GIVEN REQUEST – Copy out the records below, substituting "screen capture" for every occurrence of "screenshot" and keeping all other text identical.

EXTRACTED RECORDS –
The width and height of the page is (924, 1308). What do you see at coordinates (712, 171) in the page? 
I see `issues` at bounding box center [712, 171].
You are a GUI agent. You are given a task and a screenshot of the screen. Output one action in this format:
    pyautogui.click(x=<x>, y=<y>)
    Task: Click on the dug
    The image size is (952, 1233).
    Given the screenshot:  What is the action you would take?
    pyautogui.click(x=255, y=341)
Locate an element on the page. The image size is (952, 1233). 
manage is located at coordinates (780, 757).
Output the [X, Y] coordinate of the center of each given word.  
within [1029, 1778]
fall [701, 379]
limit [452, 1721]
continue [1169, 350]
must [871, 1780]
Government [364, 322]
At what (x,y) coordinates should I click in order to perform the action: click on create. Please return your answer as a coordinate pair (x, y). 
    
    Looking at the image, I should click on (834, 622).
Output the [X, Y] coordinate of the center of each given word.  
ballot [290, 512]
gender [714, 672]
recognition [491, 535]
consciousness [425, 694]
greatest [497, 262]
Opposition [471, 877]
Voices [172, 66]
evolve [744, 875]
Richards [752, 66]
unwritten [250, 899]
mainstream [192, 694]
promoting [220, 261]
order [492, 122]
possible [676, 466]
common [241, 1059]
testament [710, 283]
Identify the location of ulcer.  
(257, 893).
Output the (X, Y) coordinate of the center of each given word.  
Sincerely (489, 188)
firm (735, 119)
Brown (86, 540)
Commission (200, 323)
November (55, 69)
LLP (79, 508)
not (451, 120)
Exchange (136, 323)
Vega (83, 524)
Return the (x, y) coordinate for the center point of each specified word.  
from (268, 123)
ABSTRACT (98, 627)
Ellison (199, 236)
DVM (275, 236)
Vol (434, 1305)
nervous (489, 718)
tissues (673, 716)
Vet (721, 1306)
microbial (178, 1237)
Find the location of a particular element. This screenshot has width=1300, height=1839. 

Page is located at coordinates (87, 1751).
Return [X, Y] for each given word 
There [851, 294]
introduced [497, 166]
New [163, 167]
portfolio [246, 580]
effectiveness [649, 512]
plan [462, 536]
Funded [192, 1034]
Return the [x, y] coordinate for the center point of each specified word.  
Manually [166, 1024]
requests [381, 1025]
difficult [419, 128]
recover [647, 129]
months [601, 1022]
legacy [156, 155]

TASK RESPONSE –
The width and height of the page is (924, 1308). What do you see at coordinates (712, 171) in the page? 
I see `issues` at bounding box center [712, 171].
You are a GUI agent. You are given a task and a screen capture of the screen. Output one action in this format:
    pyautogui.click(x=<x>, y=<y>)
    Task: Click on the dug
    The image size is (952, 1233).
    Given the screen capture:  What is the action you would take?
    pyautogui.click(x=255, y=341)
Locate an element on the page. The image size is (952, 1233). 
manage is located at coordinates (780, 757).
Output the [X, Y] coordinate of the center of each given word.  
within [1029, 1778]
fall [701, 379]
limit [452, 1721]
continue [1169, 350]
must [871, 1780]
Government [364, 322]
At what (x,y) coordinates should I click in order to perform the action: click on create. Please return your answer as a coordinate pair (x, y). 
    
    Looking at the image, I should click on (834, 622).
Output the [X, Y] coordinate of the center of each given word.  
ballot [290, 512]
gender [714, 672]
recognition [491, 535]
consciousness [425, 694]
greatest [497, 262]
Opposition [471, 877]
Voices [172, 66]
evolve [744, 875]
Richards [752, 66]
unwritten [250, 899]
mainstream [192, 694]
promoting [220, 261]
order [492, 122]
possible [676, 466]
common [241, 1059]
testament [710, 283]
Identify the location of ulcer.  
(257, 893).
Output the (X, Y) coordinate of the center of each given word.  
Sincerely (489, 188)
firm (735, 119)
Brown (86, 540)
Commission (200, 323)
November (55, 69)
LLP (79, 508)
not (451, 120)
Exchange (136, 323)
Vega (83, 524)
Return the (x, y) coordinate for the center point of each specified word.  
from (268, 123)
ABSTRACT (98, 627)
Ellison (199, 236)
DVM (275, 236)
Vol (434, 1305)
nervous (489, 718)
tissues (673, 716)
Vet (721, 1306)
microbial (178, 1237)
Find the location of a particular element. This screen capture has width=1300, height=1839. 

Page is located at coordinates (87, 1751).
Return [X, Y] for each given word 
There [851, 294]
introduced [497, 166]
New [163, 167]
portfolio [246, 580]
effectiveness [649, 512]
plan [462, 536]
Funded [192, 1034]
Return the [x, y] coordinate for the center point of each specified word.  
Manually [166, 1024]
requests [381, 1025]
difficult [419, 128]
recover [647, 129]
months [601, 1022]
legacy [156, 155]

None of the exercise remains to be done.